*Problem statement:* For this exercise, please return exactly the line containing "Click the phone number input field" and each line after it through the end of the records, with no pictures included.

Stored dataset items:
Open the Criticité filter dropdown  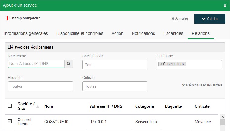[x=115, y=86]
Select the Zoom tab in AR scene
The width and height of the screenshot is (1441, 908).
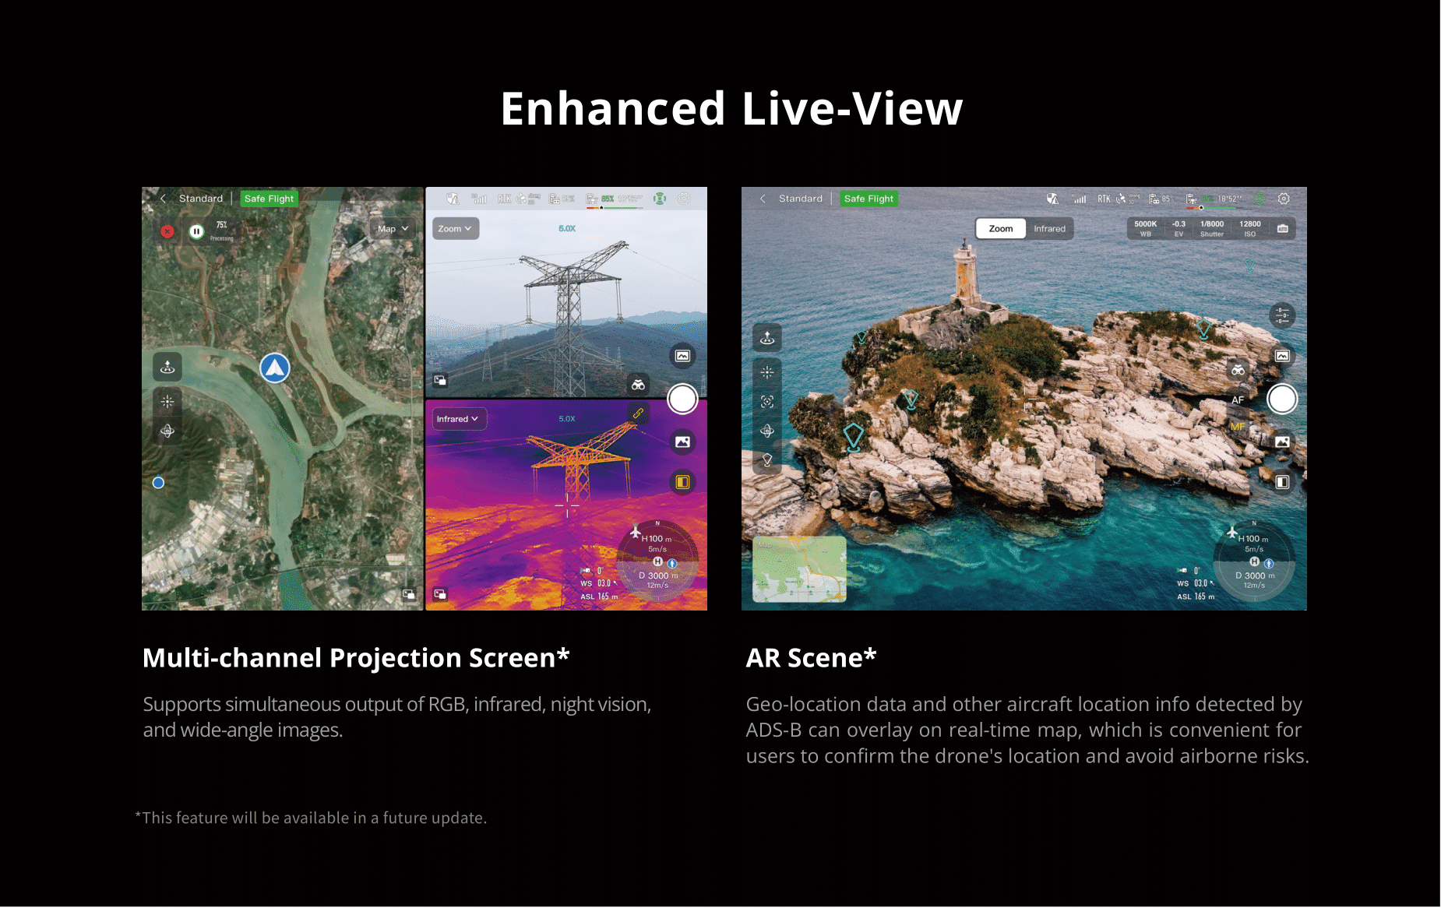coord(1001,228)
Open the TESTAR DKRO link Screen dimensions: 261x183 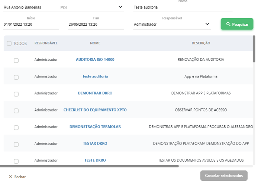[95, 143]
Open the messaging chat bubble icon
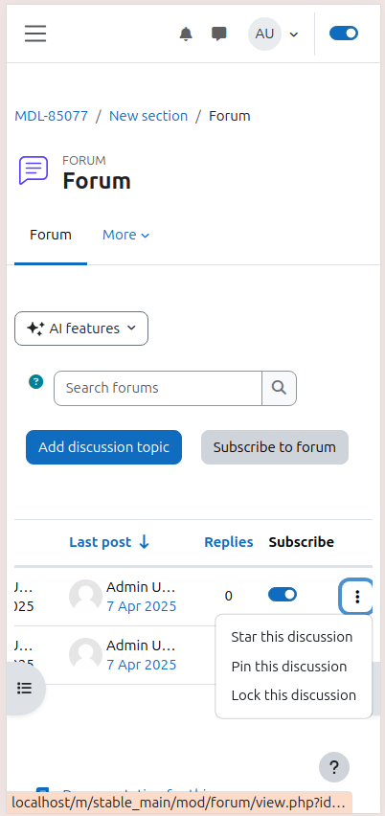385x816 pixels. [219, 34]
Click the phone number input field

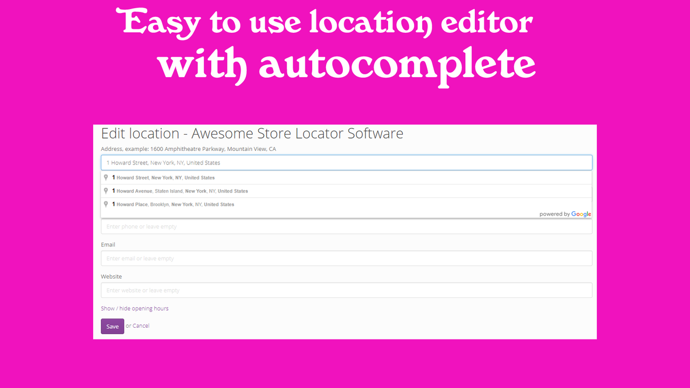point(346,226)
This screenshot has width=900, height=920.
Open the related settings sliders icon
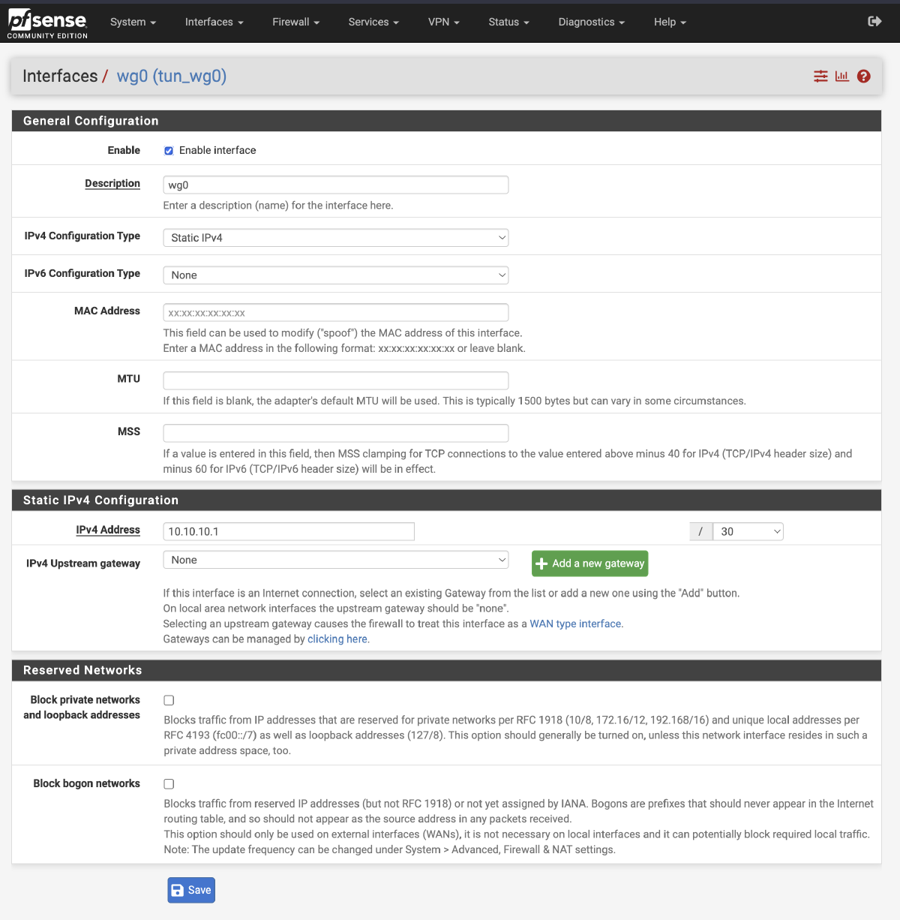[x=820, y=76]
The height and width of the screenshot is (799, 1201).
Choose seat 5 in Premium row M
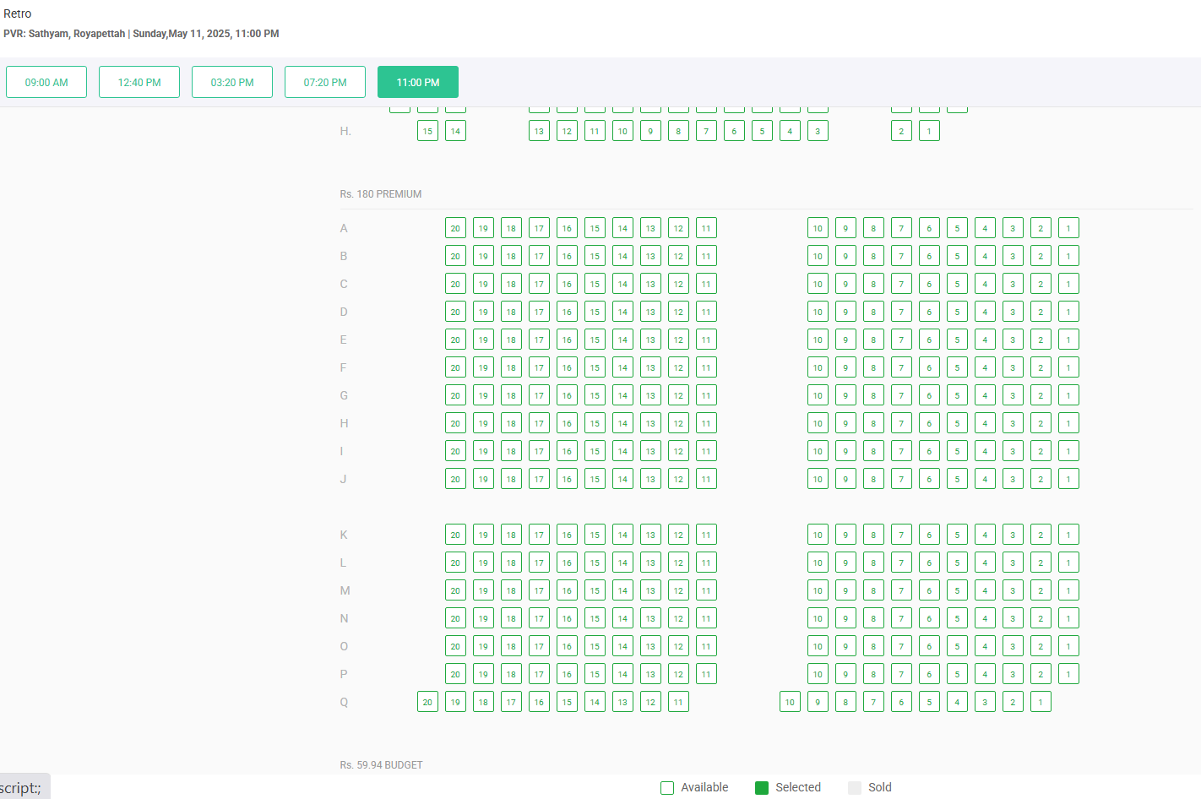click(957, 590)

*Response:*
Click the phone number input field

point(346,226)
This screenshot has width=900, height=920.
Open the related settings sliders icon
[x=820, y=76]
The height and width of the screenshot is (799, 1201).
Choose seat 5 in Premium row M
click(957, 590)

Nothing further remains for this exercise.